Records from a collection:
=-=-=-=-=

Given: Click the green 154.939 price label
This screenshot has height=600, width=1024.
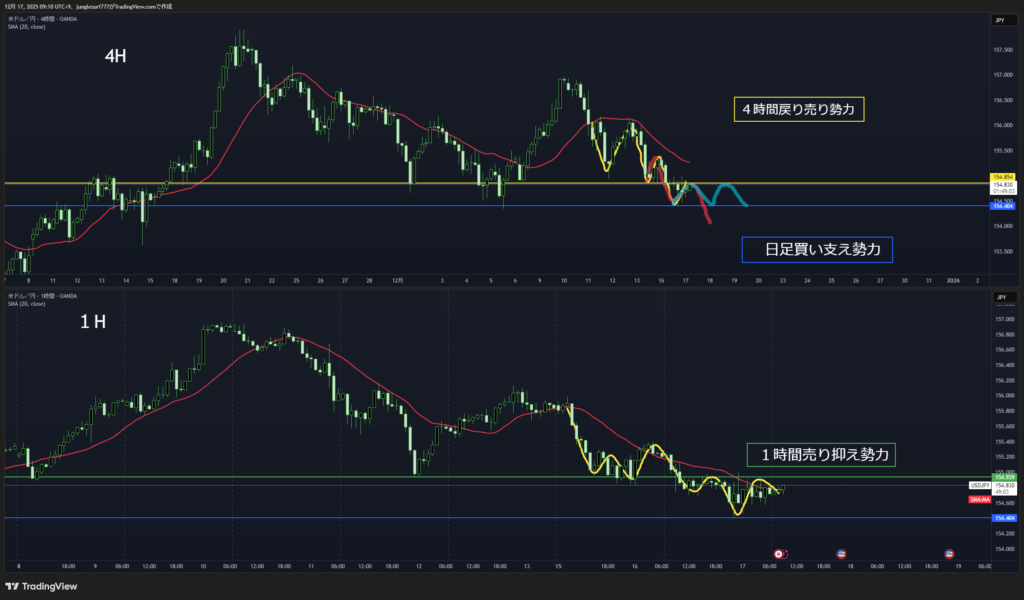Looking at the screenshot, I should tap(1002, 477).
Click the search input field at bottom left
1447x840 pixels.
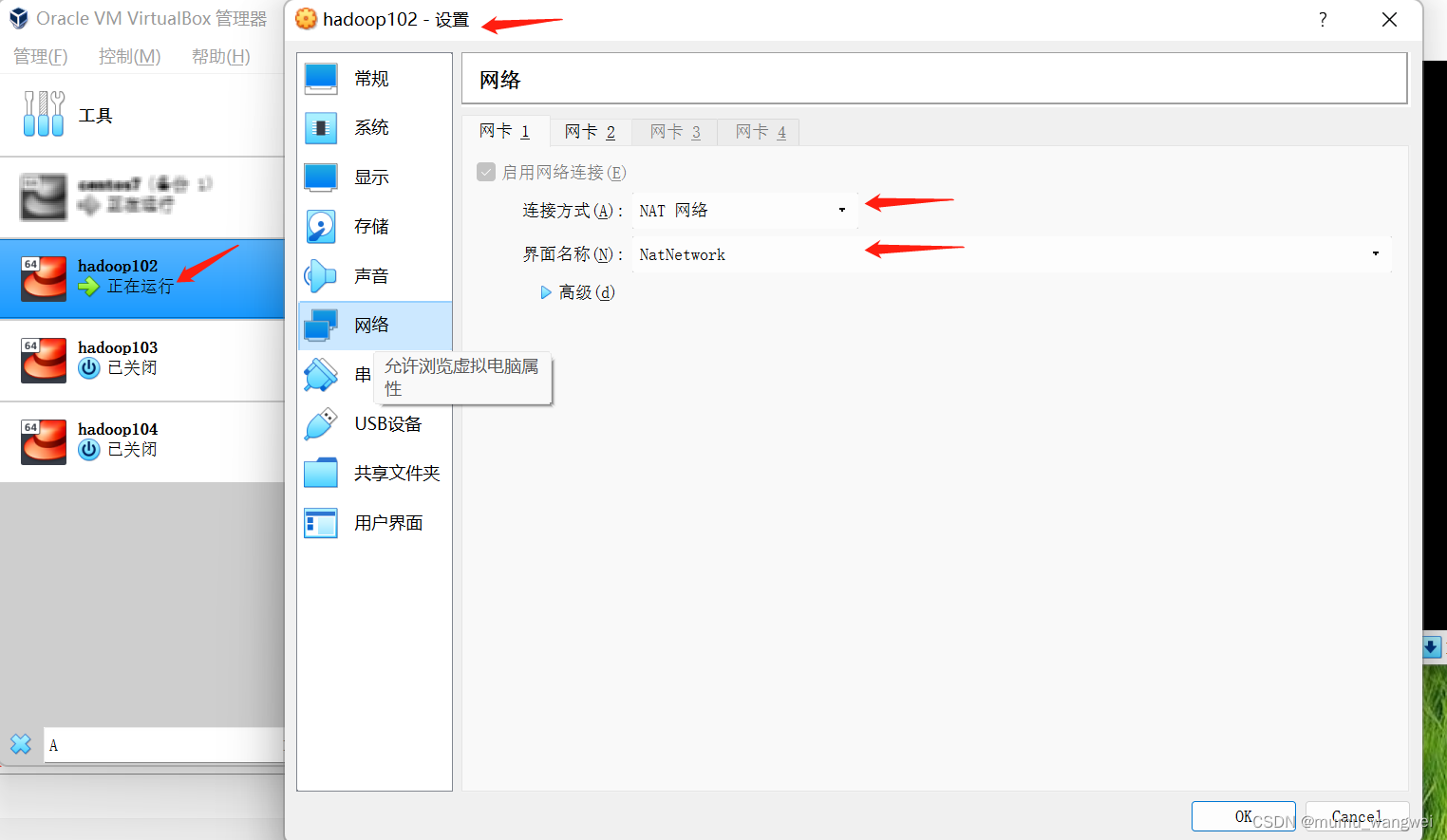[x=161, y=745]
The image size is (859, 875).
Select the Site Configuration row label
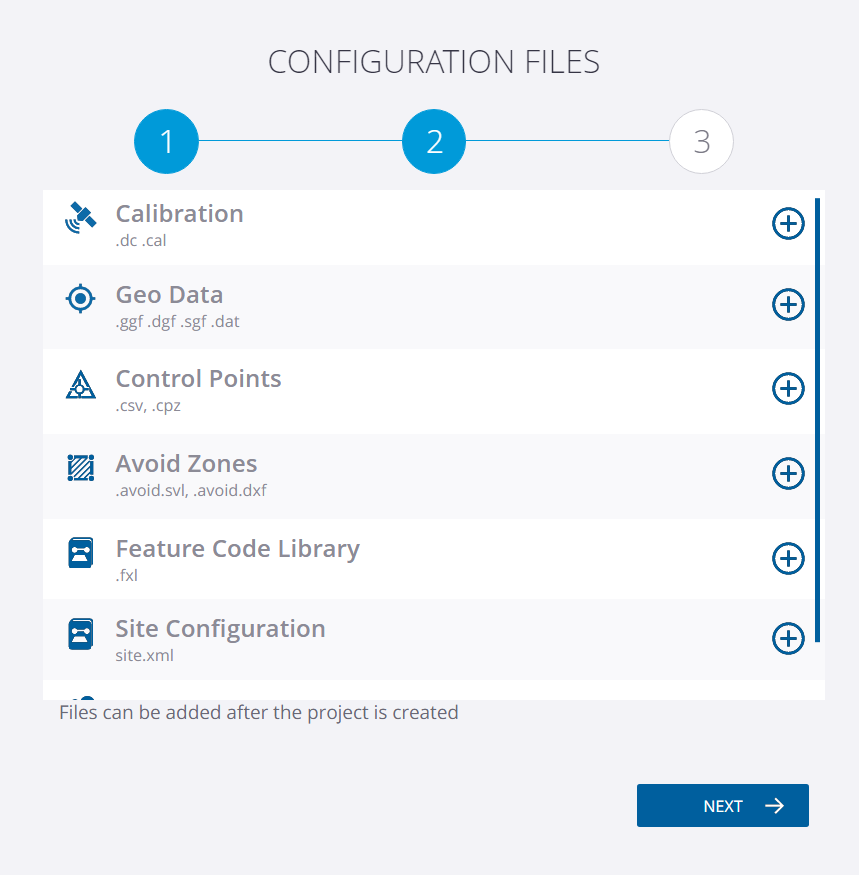coord(220,629)
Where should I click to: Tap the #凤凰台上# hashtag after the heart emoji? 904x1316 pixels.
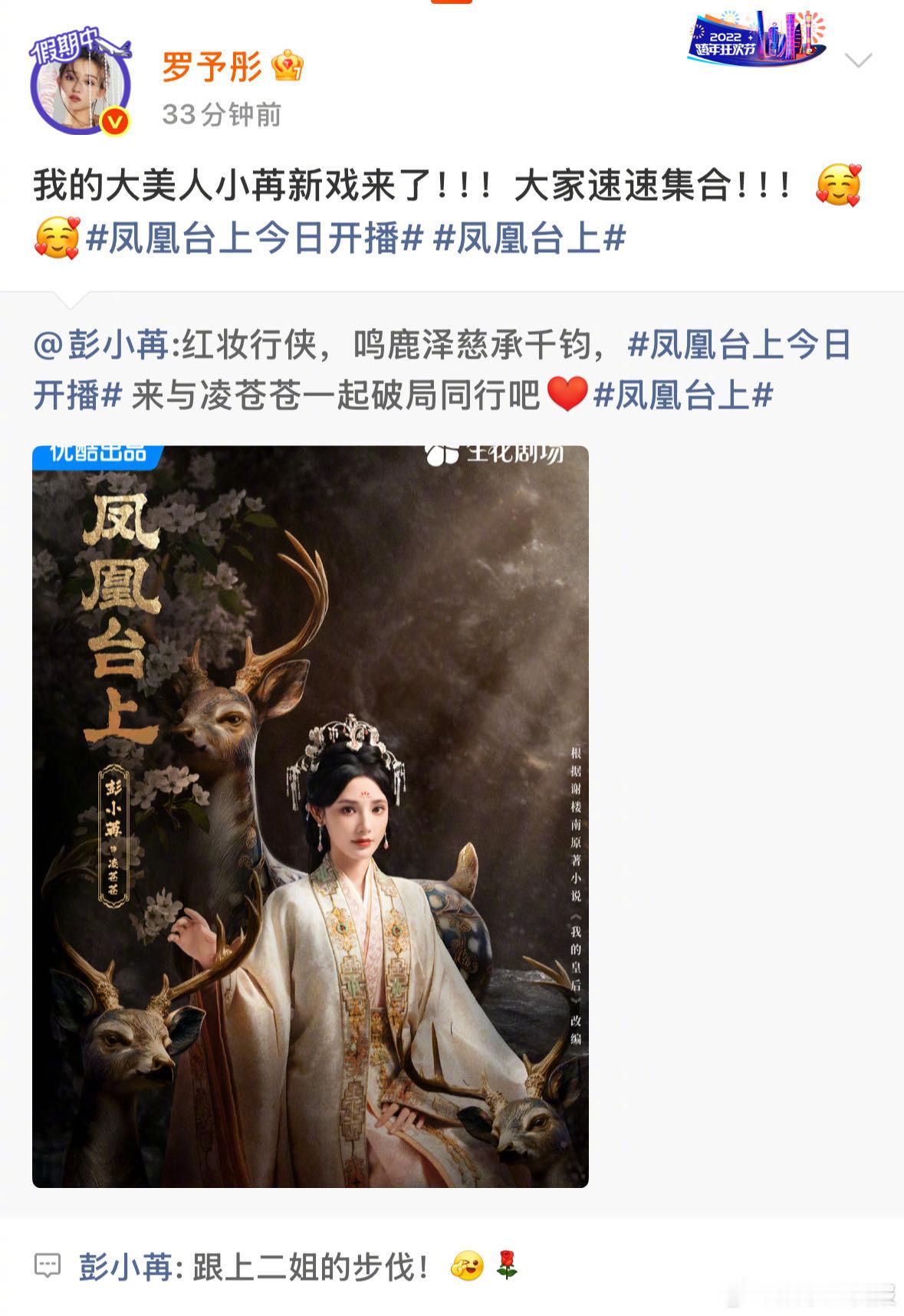pyautogui.click(x=683, y=395)
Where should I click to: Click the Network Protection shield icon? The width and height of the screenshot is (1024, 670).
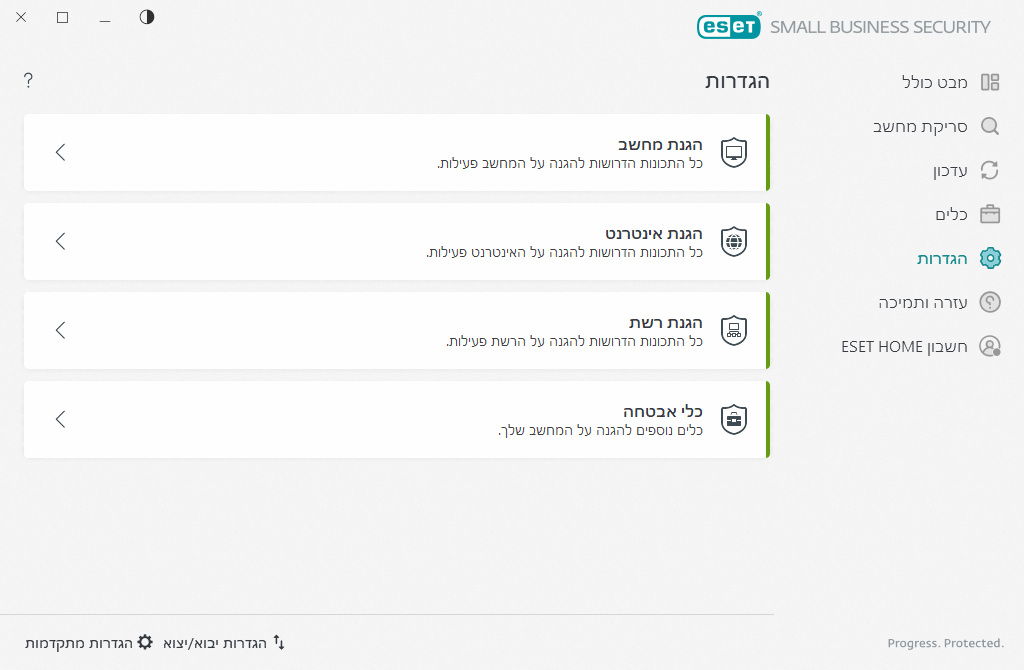734,329
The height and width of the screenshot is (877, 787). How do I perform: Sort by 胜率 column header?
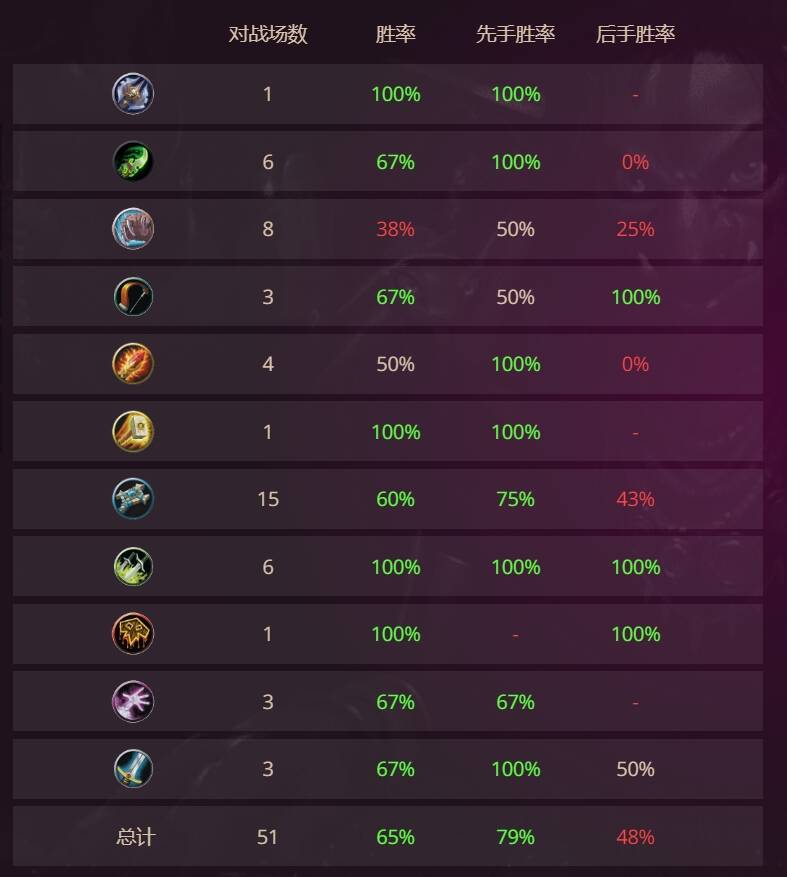tap(395, 34)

=-=-=-=-=

* _TASK REQUIREMENTS_
Each line from the one containing "1447x840 pixels." through the final line of the data must be reproduced exactly, both ends included, with no pictures in the copy.

* _RESPONSE AREA_
1447x840 pixels.
[x=161, y=745]
The image size is (859, 875).
Select the Site Configuration row label
coord(220,629)
Where should I click to: Tap the #凤凰台上# hashtag after the heart emoji? 904x1316 pixels.
pyautogui.click(x=683, y=395)
Where should I click to: Click the Network Protection shield icon? The width and height of the screenshot is (1024, 670).
734,329
The height and width of the screenshot is (877, 787). How do I perform: Sort by 胜率 column header?
tap(395, 34)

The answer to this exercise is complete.